#### What is required
Output each record exactly, with nothing omitted.

START Material provided

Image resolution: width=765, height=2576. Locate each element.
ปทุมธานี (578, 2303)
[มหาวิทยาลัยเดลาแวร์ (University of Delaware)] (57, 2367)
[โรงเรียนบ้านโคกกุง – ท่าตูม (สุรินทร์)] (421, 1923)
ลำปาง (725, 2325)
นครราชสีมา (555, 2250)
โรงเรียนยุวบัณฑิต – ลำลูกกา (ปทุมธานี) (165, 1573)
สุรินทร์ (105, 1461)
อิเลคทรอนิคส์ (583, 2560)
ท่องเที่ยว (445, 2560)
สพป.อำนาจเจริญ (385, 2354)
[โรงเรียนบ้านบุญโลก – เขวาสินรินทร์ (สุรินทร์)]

END Material provided

#### Exercise result
Image resolution: width=765, height=2576. Locate each element.
ปทุมธานี (578, 2303)
[มหาวิทยาลัยเดลาแวร์ (University of Delaware)] (57, 2367)
[โรงเรียนบ้านโคกกุง – ท่าตูม (สุรินทร์)] (421, 1923)
ลำปาง (725, 2325)
นครราชสีมา (555, 2250)
โรงเรียนยุวบัณฑิต – ลำลูกกา (ปทุมธานี) (165, 1573)
สุรินทร์ (105, 1461)
อิเลคทรอนิคส์ (583, 2560)
ท่องเที่ยว (445, 2560)
สพป.อำนาจเจริญ (385, 2354)
[โรงเรียนบ้านบุญโลก – เขวาสินรินทร์ (สุรินทร์)]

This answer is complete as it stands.